Short problem 1: Reproduce a passage from the Mizzou basketball commentary below word for word. Begin at the words "Caving to that" and stop after the words "Alum. True Son.".
Short problem 2:
For each statement, state whether the Mizzou basketball commentary below supports it. Answer yes or no and quote the deciding words exactly.
(a) Mike Anderson left Mizzou for Arkansas.
(b) Norm Stewart won six regular season conference championships.
(c) Kim Anderson won Division II national titles at Central Missouri.
Short problem 3:
Using the Mizzou basketball commentary below, answer each question on its own line.
(a) How many years of history does the program have?
(b) How many wins are attributed to Norm Stewart?
(c) Where in the country did the class signed by Cuonzo Martin rank?

Selection:

I had to listen to Boomers bang the table for Kim Anderson to be hired as Mizzou’s men’s basketball coach after Norm Stewart retired. It was infuriating. Then he went and won a couple D2 natties at Central Missouri and the banging continued. Bring the True Son home. Give him his rightful shot at the job he’d so desperately wanted for so long.
Caving to that rhetoric is exactly how we got where we are. Mizzou basketball is once again leaderless, searching for another head coach after a series of lackluster, at times disastrous, head coaching hires. You know, maybe it’s not even a “series” of bad hires. Maybe it’s an embarrassing existence of bad hires. Quin Snyder flamed out spectacularly. Mike Anderson bolted for Arkansas. Frank Haith slipped out the back door. Kim Anderson couldn’t get anything right while being leveled with sanctions out of his control. Cuonzo Martin flamed out four years after signing the #3 class in the country. Here we are.
In its 116-year history. I’d argue Mizzou has made a grand total of two “good hires.”
-Norm Stewart: 634 wins. Eight regular season conference championships. Six Big 8 tournament championships. Most tournament wins in school history. Hall of Famer. Mizzou legend. Alum. True Son.
-Quin Snyder: Worst timed hire in the history of basketball.
You won’t get guys who have been successful elsewhere to come to Mizzou. That’s the reality I find myself in.

Raw data:

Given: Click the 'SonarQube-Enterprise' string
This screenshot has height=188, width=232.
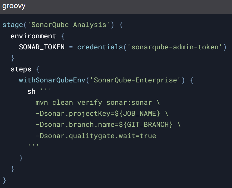Looking at the screenshot, I should coord(135,80).
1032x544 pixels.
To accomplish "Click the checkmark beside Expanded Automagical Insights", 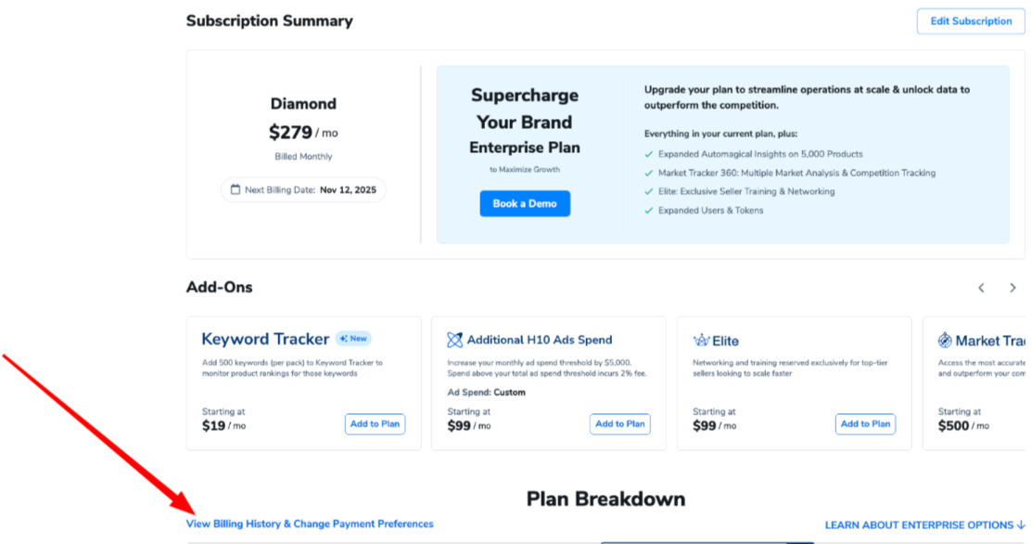I will pos(648,154).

Task solution 1:
Caving to that rhetoric is exactly how we got where we are. Mizzou basketball is once again leaderless, searching for another head coach after a series of lackluster, at times disastrous, head coaching hires. You know, maybe it’s not even a “series” of bad hires. Maybe it’s an embarrassing existence of bad hires. Quin Snyder flamed out spectacularly. Mike Anderson bolted for Arkansas. Frank Haith slipped out the back door. Kim Anderson couldn’t get anything right while being leveled with sanctions out of his control. Cuonzo Martin flamed out four years after signing the #3 class in the country. Here we are.
In its 116-year history. I’d argue Mizzou has made a grand total of two “good hires.”
-Norm Stewart: 634 wins. Eight regular season conference championships. Six Big 8 tournament championships. Most tournament wins in school history. Hall of Famer. Mizzou legend. Alum. True Son.

Task solution 2:
(a) Yes: "Mike Anderson bolted for Arkansas."
(b) No: "Eight regular season conference championships."
(c) Yes: "Then he went and won a couple D2 natties at Central Missouri"

Task solution 3:
(a) 116 years
(b) 634 wins
(c) #3 in the country